Again, from elsewhere
My girlfriend chose a better life for herself. Her life got better. I came into her life, and she ended up being contagious. My life got better once I chose to agree with her. Before then, I had no empirical evidence that it, whatever it is, could be good.
There was no last minute rising up from my processing subconscious that I gave no subsequent thought to. A tempest raged in my skull for a while regarding whether or not I could accept what she had to teach me.
That by chosing to change your life for the better, you can. I chose to, and all I can say is my life is better because I made a choice.
I chose the possibility of love as something more than ionized molecules or the reproductive urge writ deep in our genes or the driving need of a brain depleted by tumescence elsewhere.
Since then, I have chosen to strive to speak as kindly as possible when my daughter enfuriates me. I have chosen to look forward to the future. And, most importantly in any discussion regarding choice versus psychochemistry, I stopped sucking at the nicotine nipple. I chose to overcome the most insidious of addictions, and have been successful for six months now (well, next week).
Am I merely reacting to signals from my body that the future is shiny? Is my brain feeding me information from media telling me things are good and all is well and the world is fine? Is the Universe a happy place that wants the best for me?

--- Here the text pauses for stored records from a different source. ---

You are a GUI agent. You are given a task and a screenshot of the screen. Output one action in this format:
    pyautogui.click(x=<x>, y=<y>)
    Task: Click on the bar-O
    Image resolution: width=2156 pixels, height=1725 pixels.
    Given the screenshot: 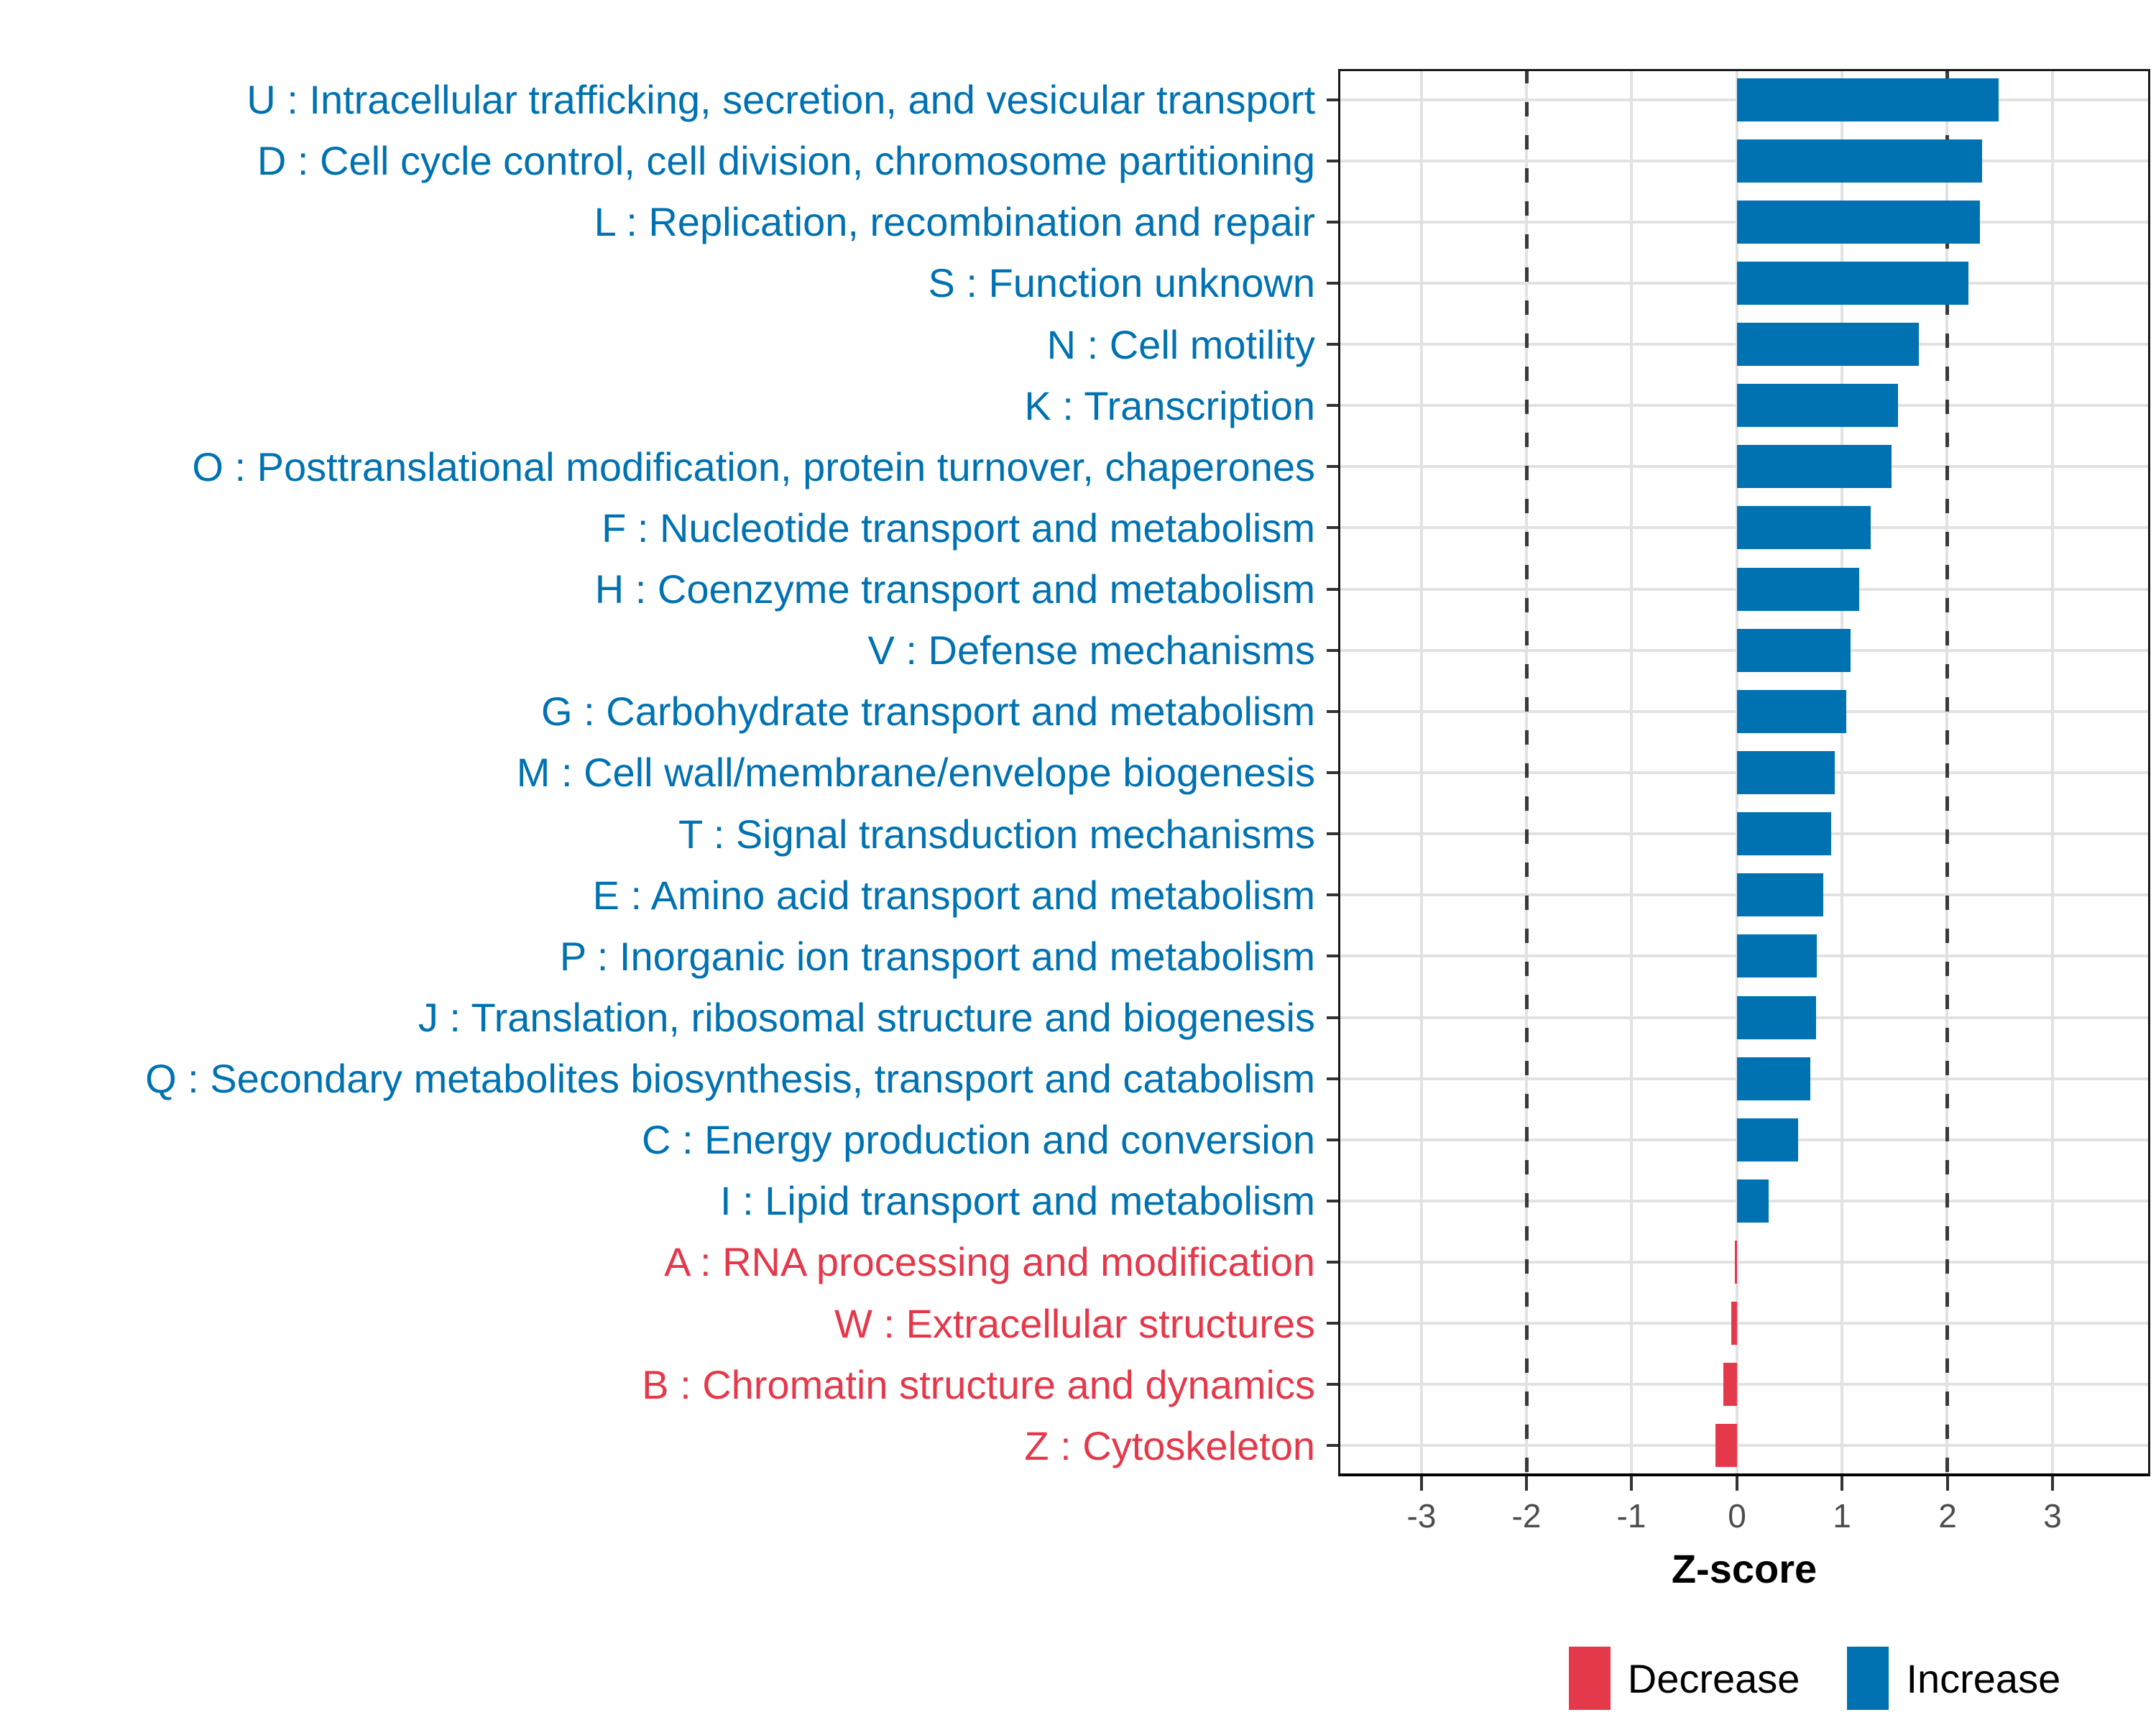 What is the action you would take?
    pyautogui.click(x=1814, y=466)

No. The world is rife with suffering and the Universe doesn't care and we are far more alone than we fear. What right to I have to be happy? What nerve, walking with a spring in my step and a hum in my mind. Can't I see the obese families and the crack whores and the man pissing in the bushes because no store will let him in? Of course I can.
If I let the world wear me down, entropy wins, and if entropy wins there is nothing to look forward to but the heat death of the universe as all matter deteriorates into a vast nothingness.
How Good can it Get? It can get so good that just because the world is stricken with angst, misery and dispair, being happy makes you a rebel, and being a rebel is cool.